— Begin ENTRIES SHOWN —

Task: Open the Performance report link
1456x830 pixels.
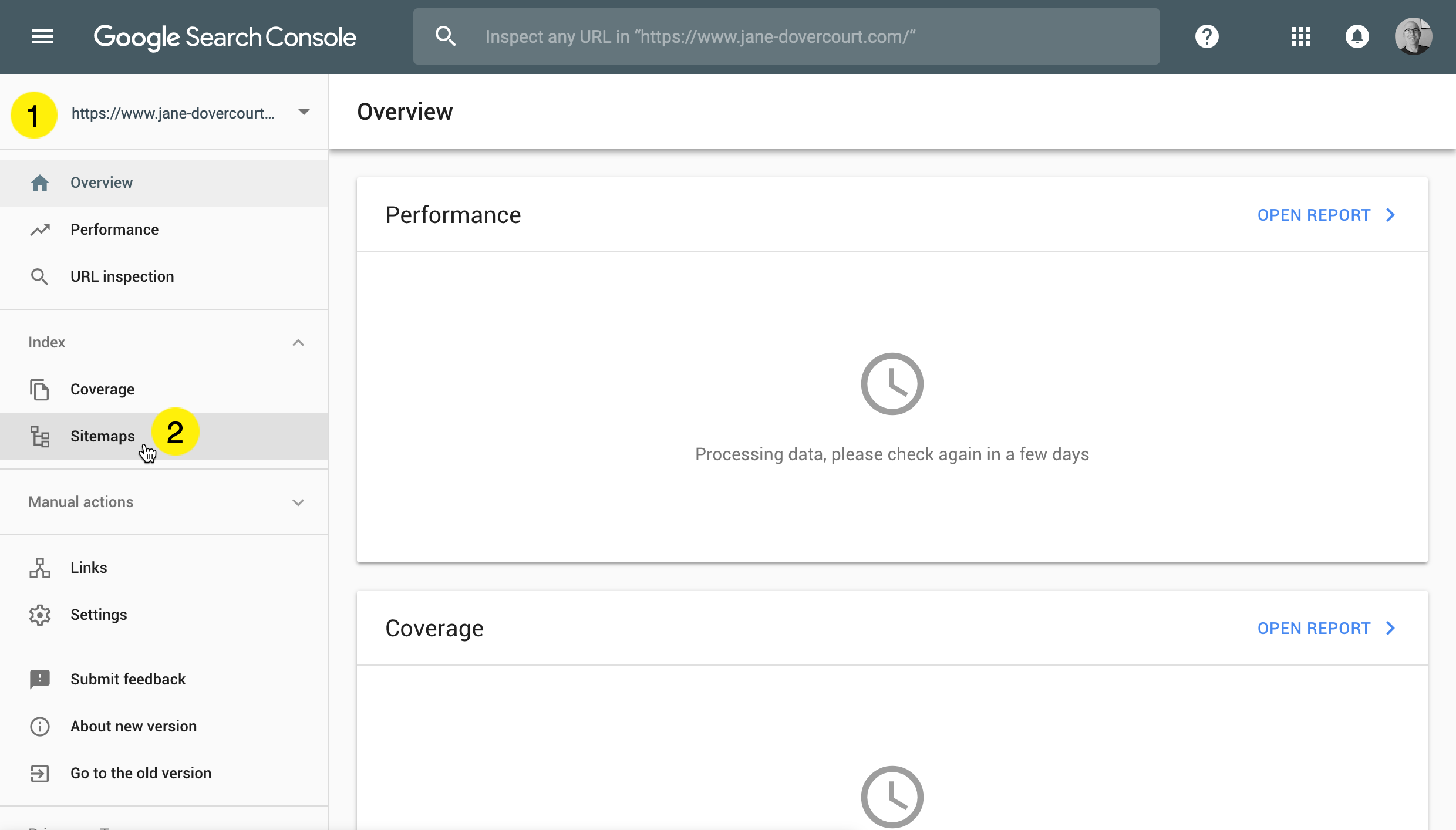Action: (x=1326, y=215)
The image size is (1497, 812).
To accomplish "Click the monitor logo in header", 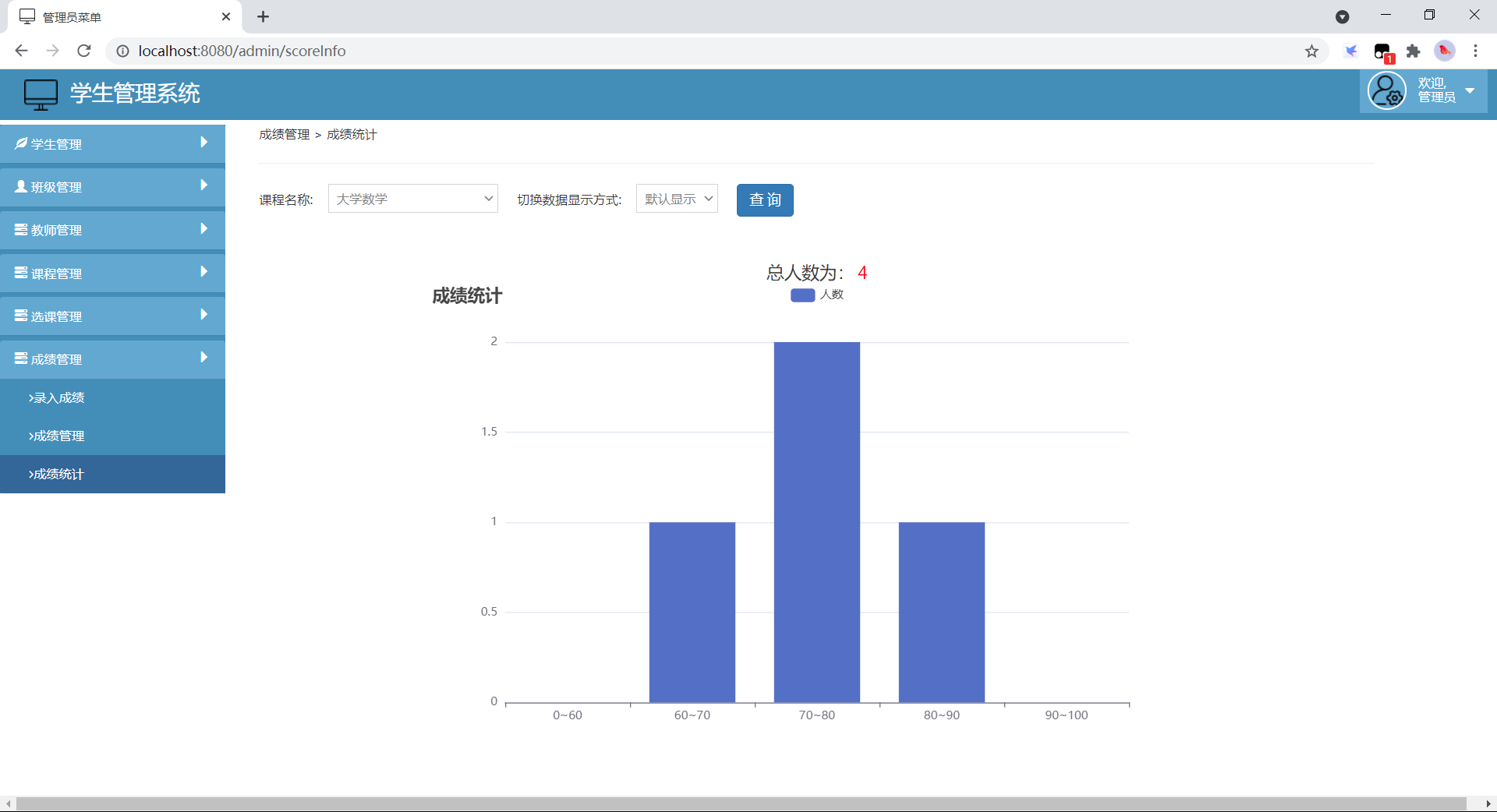I will 41,94.
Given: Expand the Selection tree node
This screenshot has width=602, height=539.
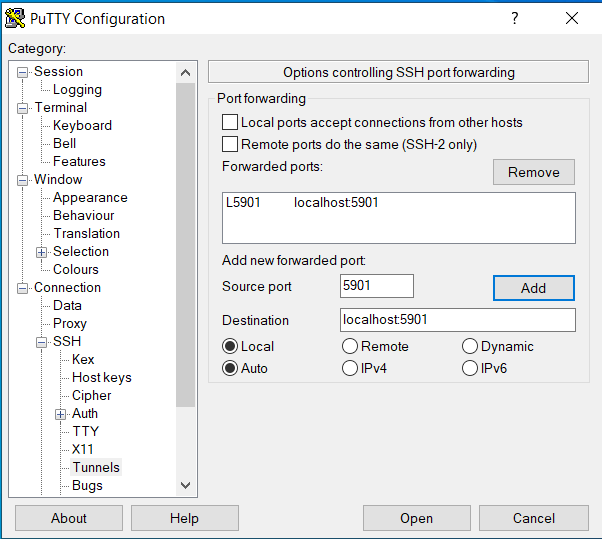Looking at the screenshot, I should coord(42,252).
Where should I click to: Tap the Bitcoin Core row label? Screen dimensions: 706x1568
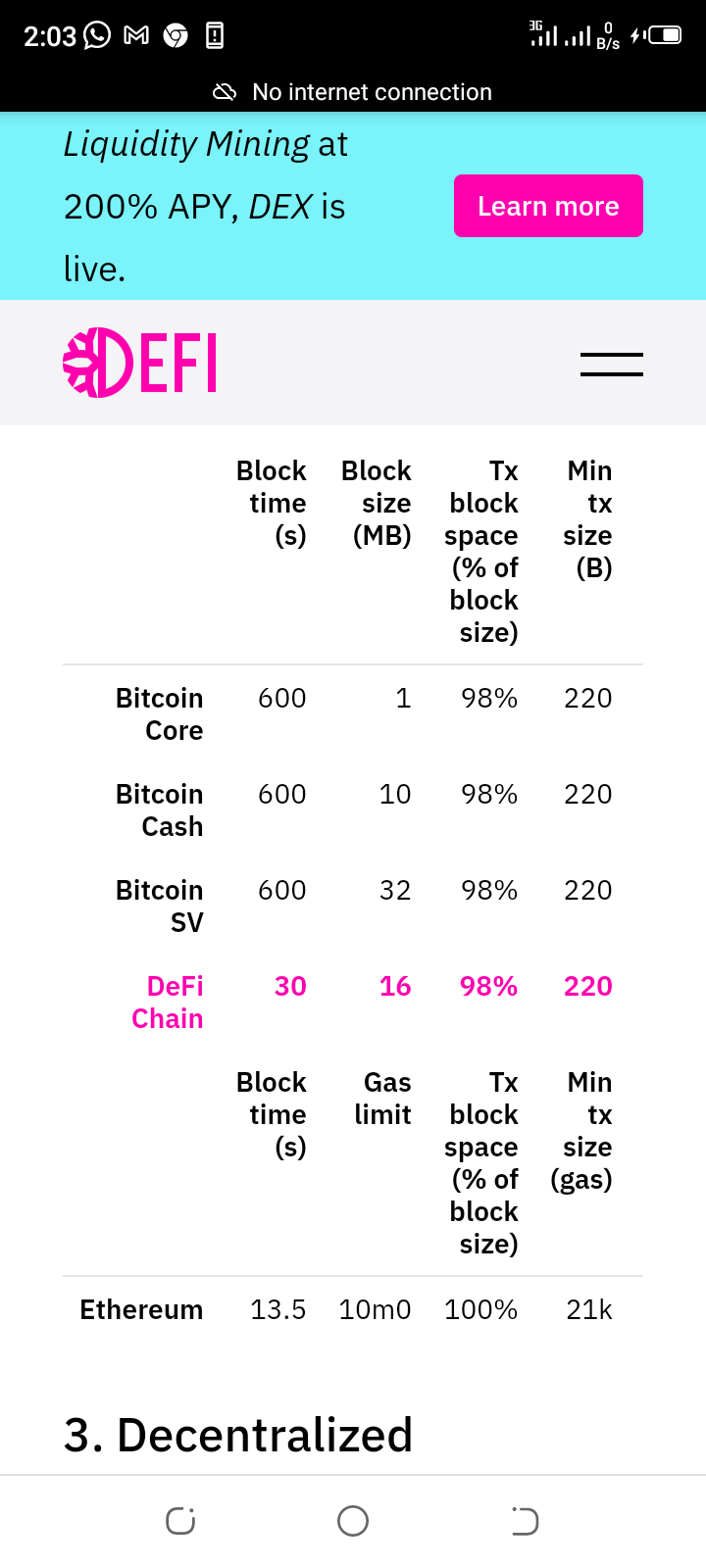tap(160, 714)
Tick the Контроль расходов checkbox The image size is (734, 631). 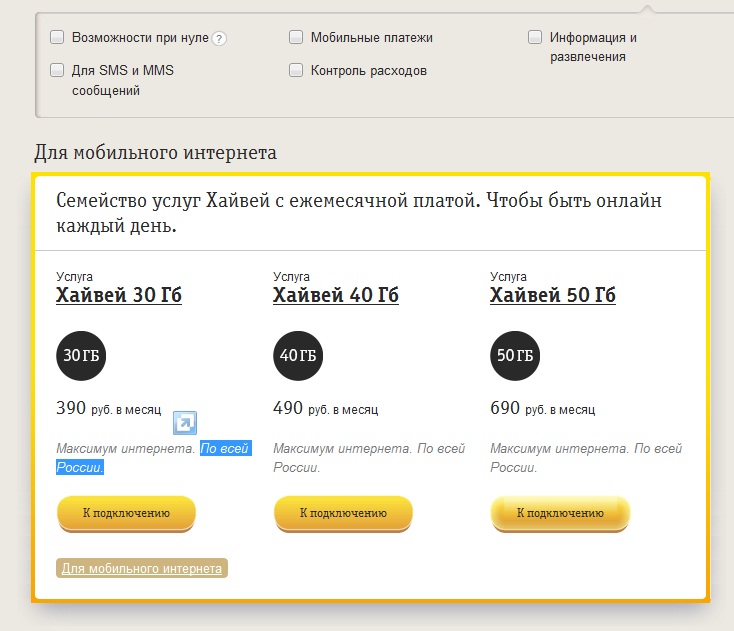coord(296,70)
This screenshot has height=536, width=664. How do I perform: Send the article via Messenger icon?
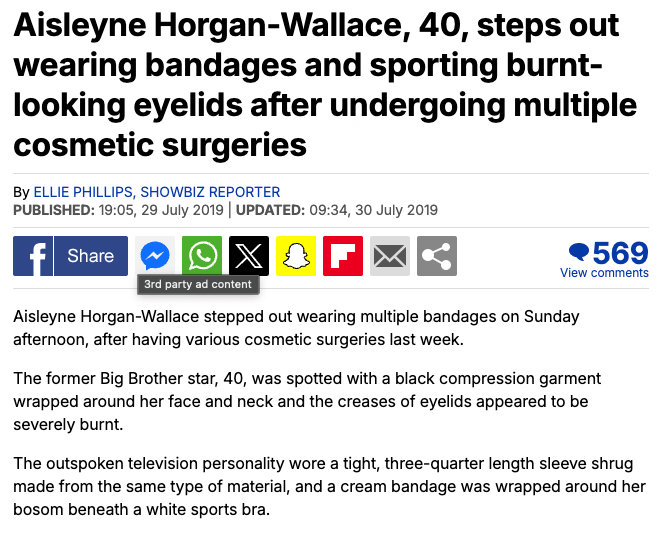pyautogui.click(x=155, y=256)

— End ENTRIES SHOWN —

WHAT YOU HAVE TO DO:
Write out the data word for word, from the line with "This screenshot has height=536, width=664." through the end of the data, and leave the pictures out.

WRITTEN SOLUTION:
This screenshot has height=536, width=664. How do I perform: Send the article via Messenger icon?
pyautogui.click(x=155, y=256)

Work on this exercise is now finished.